● Assigned task A:
Reproduce the portion of the article about the UCSD and Johnson & Johnson agreement starting with "The partnership could" and going on through "might be exchanged.".
● Assigned task B:
Carry on the article about the UCSD and Johnson & Johnson partnership from the point where it stops.

*** Opening Extract ***

A memorandum of understanding between the University of California, San Diego and Johnson & Johnson, which operates a nearby lab (see UCSD statement), is only the latest example of growing collaboration between drugmakers and universities that are trying to jumpstart discovery and commercialize the results.
The agreement is part of a growing trend after years of reduced government funding and a worsening economy (back story), and is designed to speed the time required to ink formal agreements for launching each joint project. “It can be a very long process, going back and forth between lawyers,” Gary Firestein, dean of translational medicine at UCSD, tells The San Diego Union-Tribune. “If you have predetermined language, you can knock many months off negotiations."
The partnership could lead to more joint research efforts, consultations, clinical trials and training opportunities for students at the Johnson & Johnson lab, according to officials for the university and the drugmaker, although they told the paper it was too early to know how much money might be exchanged.

*** Closing Extract ***
*** Opening Dataset excerpts ***

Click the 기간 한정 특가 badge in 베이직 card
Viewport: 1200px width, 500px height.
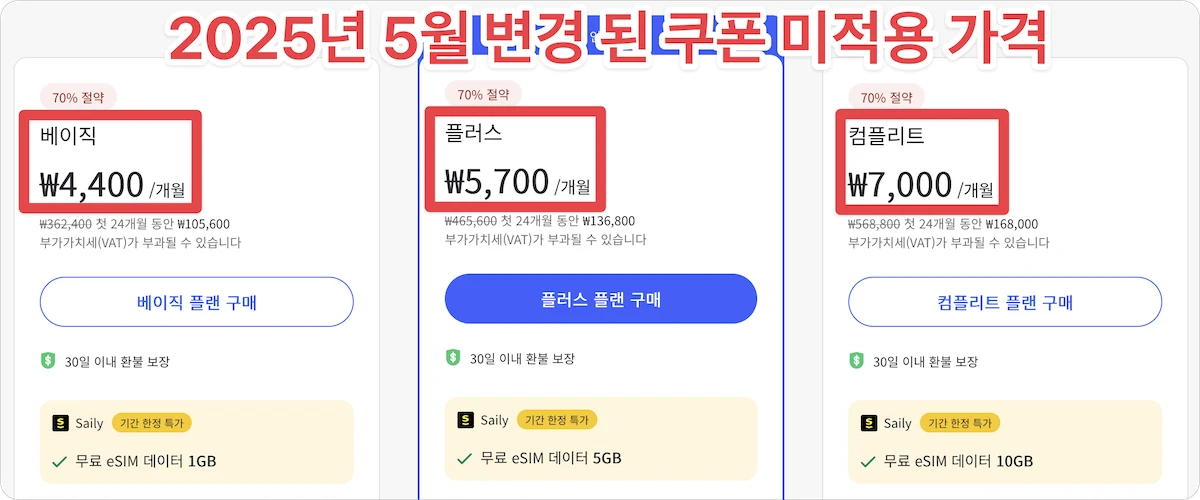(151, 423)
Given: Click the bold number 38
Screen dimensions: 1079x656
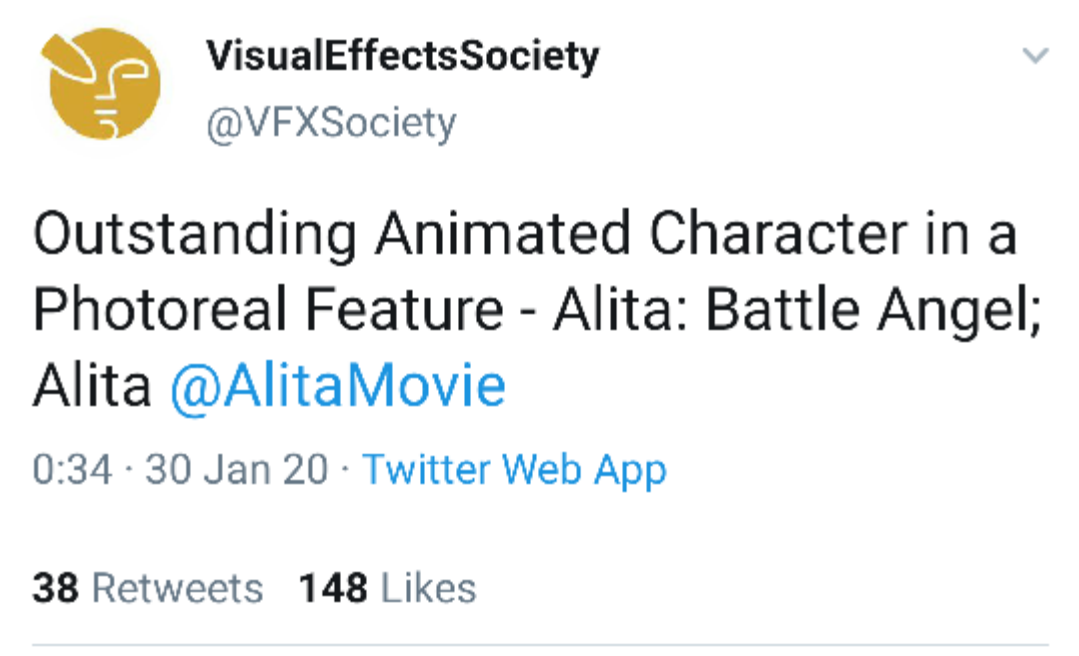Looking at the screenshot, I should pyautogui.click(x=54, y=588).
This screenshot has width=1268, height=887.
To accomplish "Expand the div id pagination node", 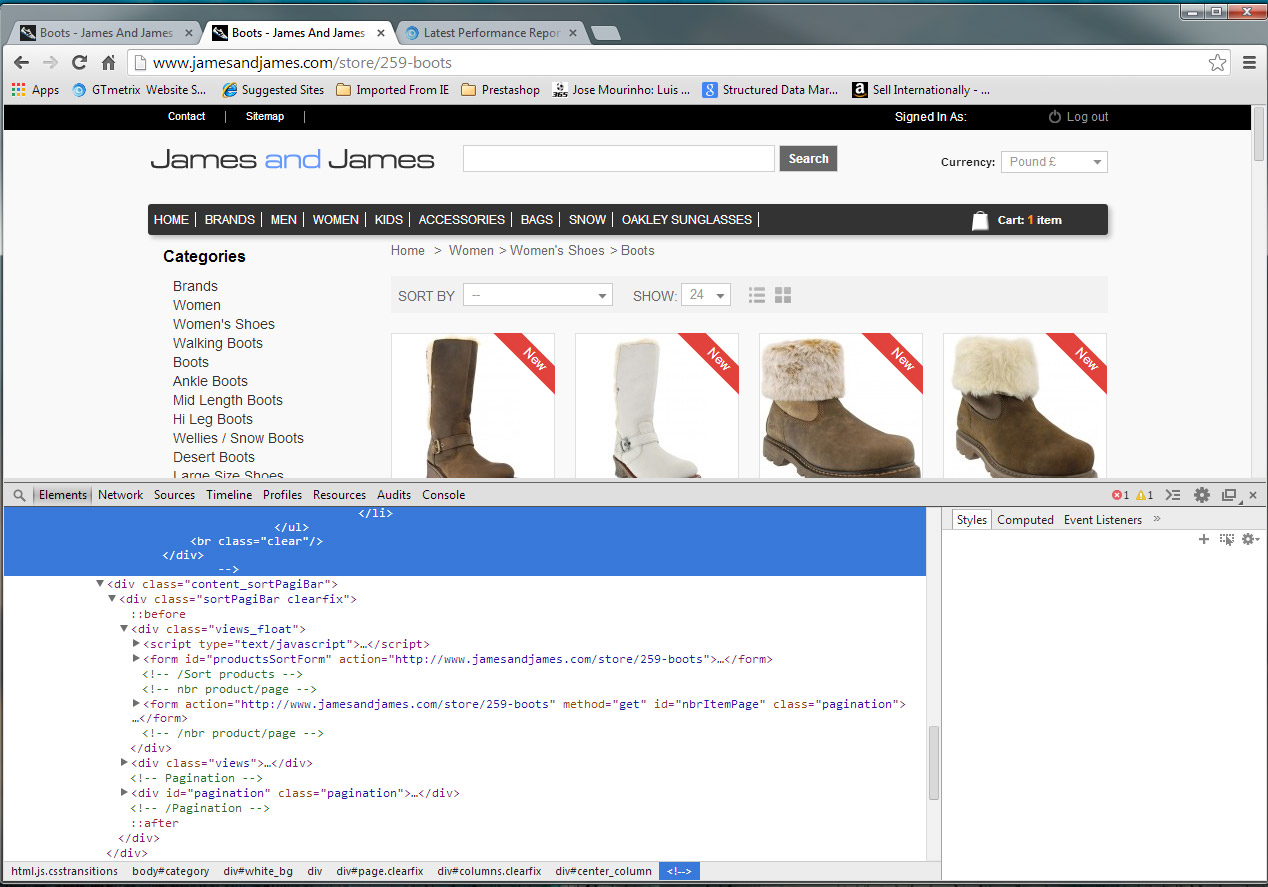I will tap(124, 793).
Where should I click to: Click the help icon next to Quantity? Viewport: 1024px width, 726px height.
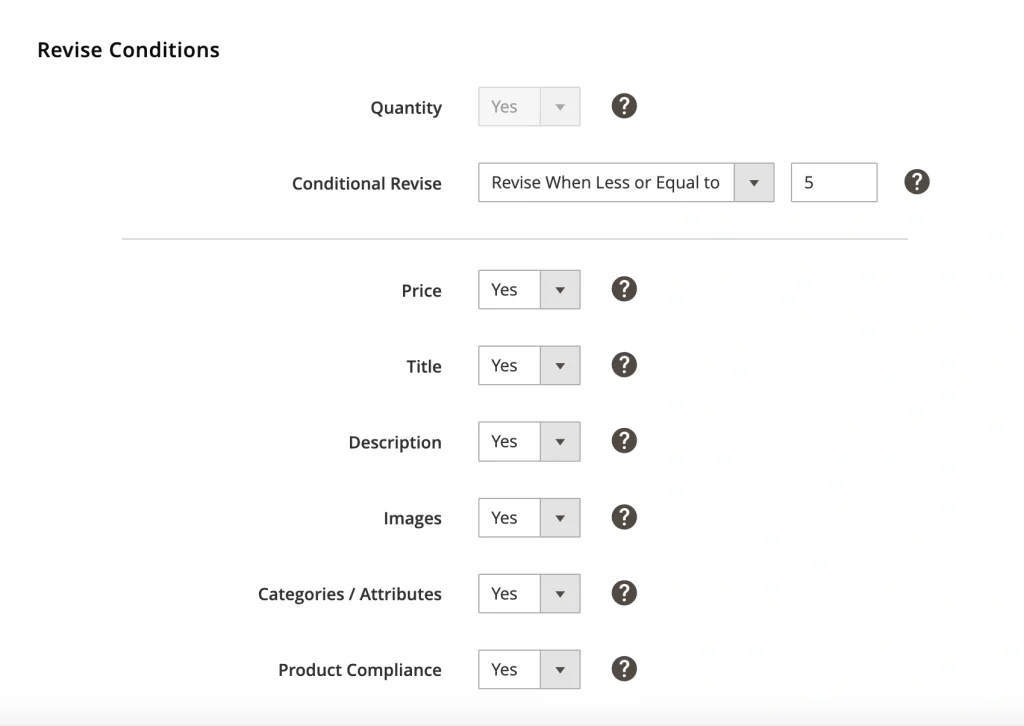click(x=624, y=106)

*** Closing Dataset excerpts ***

● Response box A:
The partnership could lead to more joint research efforts, consultations, clinical trials and training opportunities for students at the Johnson & Johnson lab, according to officials for the university and the drugmaker, although they told the paper it was too early to know how much money might be exchanged.

● Response box B:
"Pharmaceutical company pipelines are essentially dry,” Joe Panetta, executive director of Biocom, a trade group for the San Diego life-sciences industry. "At the same time, the NIH has said that money going into basic research can't only have an academic focus, that there should be some evidence that the work will result in therapeutics.”
However, as the paper notes, not everyone likes the "increasing coziness." Some critics says the deals may let "drugmakers profit by cherry-picking research at institutes mainly funded by taxpayers and by steering research efforts toward goals that are more profitable to industry and less beneficial for patients."